Это квартира моей тети, квартира, которую она мне оставила, по этой причине я и живу в Париже.

Я знал много квартир своей парижской тетушки, кстати, у моей мамы тоже была парижская тетя, которую она время от времени навещала, давно, когда мы были еще маленькими, — а мама — молодой женщиной. Тогда считалось шиком быстренько смотаться в Париж, и когда мама возвращалась из таких поездок, она выглядела в моих глазах элегантной иностранкой, молодой дамой из Парижа.

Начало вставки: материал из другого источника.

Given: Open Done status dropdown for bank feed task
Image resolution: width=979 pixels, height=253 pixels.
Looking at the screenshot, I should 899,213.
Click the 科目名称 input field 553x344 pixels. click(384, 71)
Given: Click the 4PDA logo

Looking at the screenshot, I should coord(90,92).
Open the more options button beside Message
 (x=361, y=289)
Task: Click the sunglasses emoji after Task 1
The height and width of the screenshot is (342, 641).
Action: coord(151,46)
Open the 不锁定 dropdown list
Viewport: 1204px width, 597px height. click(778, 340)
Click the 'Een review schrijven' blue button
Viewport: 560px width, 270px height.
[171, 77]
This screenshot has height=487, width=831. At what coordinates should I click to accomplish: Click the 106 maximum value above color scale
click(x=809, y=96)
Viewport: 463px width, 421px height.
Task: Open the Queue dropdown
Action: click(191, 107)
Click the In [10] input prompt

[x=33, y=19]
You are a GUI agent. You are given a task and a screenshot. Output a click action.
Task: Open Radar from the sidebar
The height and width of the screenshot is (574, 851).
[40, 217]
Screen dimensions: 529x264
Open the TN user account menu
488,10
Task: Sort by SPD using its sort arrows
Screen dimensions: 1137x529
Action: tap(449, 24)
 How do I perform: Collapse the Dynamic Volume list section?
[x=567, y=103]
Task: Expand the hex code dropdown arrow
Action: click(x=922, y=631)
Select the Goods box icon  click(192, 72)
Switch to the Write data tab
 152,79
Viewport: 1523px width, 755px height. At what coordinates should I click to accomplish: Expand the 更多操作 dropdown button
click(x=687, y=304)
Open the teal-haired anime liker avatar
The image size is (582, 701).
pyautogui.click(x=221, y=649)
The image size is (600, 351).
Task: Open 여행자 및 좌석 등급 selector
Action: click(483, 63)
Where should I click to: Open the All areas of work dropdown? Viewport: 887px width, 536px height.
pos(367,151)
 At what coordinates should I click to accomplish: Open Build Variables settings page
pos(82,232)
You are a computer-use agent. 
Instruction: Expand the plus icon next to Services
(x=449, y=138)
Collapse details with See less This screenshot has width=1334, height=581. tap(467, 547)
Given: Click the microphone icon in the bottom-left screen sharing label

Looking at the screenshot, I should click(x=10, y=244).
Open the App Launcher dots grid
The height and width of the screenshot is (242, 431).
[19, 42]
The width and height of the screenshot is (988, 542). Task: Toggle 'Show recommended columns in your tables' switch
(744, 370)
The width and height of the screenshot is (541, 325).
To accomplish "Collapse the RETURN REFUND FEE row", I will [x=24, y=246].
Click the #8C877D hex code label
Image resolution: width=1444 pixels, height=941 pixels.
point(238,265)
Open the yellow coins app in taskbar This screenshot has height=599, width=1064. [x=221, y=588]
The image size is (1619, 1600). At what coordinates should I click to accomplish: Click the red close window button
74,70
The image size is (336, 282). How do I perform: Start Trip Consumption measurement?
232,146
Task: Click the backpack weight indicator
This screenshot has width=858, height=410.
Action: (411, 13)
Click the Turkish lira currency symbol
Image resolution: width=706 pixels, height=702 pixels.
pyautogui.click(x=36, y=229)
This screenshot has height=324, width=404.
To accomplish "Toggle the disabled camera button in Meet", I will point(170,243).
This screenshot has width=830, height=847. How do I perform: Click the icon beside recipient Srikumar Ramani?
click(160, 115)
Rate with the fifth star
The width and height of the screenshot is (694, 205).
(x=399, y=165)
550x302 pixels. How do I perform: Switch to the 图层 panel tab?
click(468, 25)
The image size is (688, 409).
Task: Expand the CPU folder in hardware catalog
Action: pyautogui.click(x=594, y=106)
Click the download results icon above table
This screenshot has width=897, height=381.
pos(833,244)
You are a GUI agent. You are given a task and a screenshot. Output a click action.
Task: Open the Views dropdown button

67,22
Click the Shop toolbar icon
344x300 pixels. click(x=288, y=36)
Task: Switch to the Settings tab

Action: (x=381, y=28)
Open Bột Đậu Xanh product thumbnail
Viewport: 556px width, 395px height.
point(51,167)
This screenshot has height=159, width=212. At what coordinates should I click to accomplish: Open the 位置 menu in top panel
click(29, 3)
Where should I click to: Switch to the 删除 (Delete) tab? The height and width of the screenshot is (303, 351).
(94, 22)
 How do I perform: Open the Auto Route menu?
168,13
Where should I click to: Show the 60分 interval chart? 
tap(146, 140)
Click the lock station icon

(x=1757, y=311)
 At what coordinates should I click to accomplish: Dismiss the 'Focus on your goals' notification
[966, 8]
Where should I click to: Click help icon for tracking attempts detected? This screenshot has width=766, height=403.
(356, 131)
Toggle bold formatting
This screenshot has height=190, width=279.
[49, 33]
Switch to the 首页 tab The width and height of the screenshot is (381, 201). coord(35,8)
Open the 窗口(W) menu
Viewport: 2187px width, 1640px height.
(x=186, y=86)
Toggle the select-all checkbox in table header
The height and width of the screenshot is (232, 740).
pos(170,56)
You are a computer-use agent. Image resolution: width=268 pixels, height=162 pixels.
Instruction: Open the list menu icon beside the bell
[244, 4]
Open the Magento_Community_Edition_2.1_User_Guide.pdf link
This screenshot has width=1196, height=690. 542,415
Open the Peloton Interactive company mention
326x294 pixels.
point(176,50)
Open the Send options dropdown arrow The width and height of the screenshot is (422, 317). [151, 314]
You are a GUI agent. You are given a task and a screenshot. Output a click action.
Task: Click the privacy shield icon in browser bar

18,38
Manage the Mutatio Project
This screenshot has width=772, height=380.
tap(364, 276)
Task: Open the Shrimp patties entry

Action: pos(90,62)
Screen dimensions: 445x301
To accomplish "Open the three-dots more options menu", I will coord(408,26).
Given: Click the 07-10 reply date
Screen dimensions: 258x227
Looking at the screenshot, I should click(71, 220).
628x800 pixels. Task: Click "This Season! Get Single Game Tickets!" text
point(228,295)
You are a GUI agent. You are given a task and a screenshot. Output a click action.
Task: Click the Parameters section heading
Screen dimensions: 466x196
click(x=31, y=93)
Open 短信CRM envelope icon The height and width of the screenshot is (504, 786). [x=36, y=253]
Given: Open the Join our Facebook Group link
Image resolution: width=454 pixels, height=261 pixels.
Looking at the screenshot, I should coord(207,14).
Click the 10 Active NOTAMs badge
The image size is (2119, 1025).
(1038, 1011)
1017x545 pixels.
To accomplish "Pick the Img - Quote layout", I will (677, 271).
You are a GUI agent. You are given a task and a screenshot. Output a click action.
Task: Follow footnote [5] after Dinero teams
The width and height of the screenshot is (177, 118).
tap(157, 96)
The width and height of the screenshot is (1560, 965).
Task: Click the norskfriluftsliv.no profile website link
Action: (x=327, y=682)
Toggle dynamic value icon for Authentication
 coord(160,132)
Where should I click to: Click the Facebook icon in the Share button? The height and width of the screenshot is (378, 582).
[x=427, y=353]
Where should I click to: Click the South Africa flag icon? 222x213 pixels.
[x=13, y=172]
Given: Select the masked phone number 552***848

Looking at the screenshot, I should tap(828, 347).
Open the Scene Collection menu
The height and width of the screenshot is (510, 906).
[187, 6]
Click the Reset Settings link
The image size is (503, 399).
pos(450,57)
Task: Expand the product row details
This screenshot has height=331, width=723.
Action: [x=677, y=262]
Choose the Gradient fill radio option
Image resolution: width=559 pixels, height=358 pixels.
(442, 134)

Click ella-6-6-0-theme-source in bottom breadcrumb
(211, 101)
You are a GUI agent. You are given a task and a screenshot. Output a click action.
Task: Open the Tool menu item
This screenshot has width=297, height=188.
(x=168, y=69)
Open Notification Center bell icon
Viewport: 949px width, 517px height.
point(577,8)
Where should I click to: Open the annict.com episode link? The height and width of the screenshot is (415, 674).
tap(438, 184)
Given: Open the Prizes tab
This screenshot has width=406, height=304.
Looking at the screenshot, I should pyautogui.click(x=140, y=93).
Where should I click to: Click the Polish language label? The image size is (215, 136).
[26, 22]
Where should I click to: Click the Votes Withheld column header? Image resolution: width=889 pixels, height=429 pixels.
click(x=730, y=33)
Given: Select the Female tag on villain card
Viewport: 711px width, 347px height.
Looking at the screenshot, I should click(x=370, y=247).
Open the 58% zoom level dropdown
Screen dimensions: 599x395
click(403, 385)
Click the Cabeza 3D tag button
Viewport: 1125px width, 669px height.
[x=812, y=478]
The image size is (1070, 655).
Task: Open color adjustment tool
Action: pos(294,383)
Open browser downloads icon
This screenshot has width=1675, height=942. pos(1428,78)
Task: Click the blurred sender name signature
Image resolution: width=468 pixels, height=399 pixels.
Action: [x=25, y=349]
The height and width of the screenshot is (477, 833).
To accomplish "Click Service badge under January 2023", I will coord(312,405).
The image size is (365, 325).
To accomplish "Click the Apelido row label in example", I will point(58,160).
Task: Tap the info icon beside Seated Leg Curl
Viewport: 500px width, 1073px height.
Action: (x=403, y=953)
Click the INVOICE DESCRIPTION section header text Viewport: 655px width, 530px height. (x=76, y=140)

Я знал многие квартиры, в которых жила моя тетя, эта была самой захудалой. Она давно уже владела этой квартирой, но сдавала ее внаем, а сама жила в более удобной квартире вблизи Домесниля, в quartier residentiel, то есть в жилом квартале, как она, слегка преувеличивая, утверждала. Незадолго до своей смерти она продала лучшую квартиру одному музыканту и композитору, а сама переехала в это крохотное жилище, чтобы на вырученные деньги и на пенсию скоротать здесь остаток жизни, ей было уже за семьдесят, Монмартр, входящий в 18-й и 9-й округа, был, кстати, с давних пор ее кварталом, поэтому она, собственно, вернулась к себе домой.

Когда я летним днем 1973 года отправился в поисках квартиры моей тети на улицу Симара, я сгорал от любопытства, но вскоре был разочарован. Хотя эта улица похожа на тысячи парижских улиц, мне она показалась чуть мрачнее других, камни здесь выглядели чуть темнее, чем обычно, — или грязнее? — и не имели ничего общего с белой и желто-серой окраской фасадов, производивших своими кубистическими тонами впечатление изысканности; похожие на осыпающиеся листы мелованной бумаги, фасады так неповторимо впитывали в себя и отражали свет этого залитого сиянием города, что было просто невозможно назвать это иначе, как чем-то одухотворенным или спиритическим. Здесь же серый цвет казался коричневатым или грязно-серым, короче, мне казалось, что я вхожу прямиком в какой-то туннель. Заведения и лавочки следовали здесь одни за другими, но лавочки были без навесов, торговля велосипедами, обойная лавка, бакалея, поставка инструментов, бюро по найму, наладка игровых автоматов, реставрация старой мебели, пошив и починка шуб, магазин здоровой пищи, торговля недвижимостью — все эти заведения были загнаны внутрь, словно их владельцы обитали в пещерах, а не имели в своем распоряжении часть тротуара, как везде в Париже, с тем же успехом они могли разместись свои заведения и в катакомбах. Даже неба здесь не было видно, казалось, оно находилось где-то в другом месте.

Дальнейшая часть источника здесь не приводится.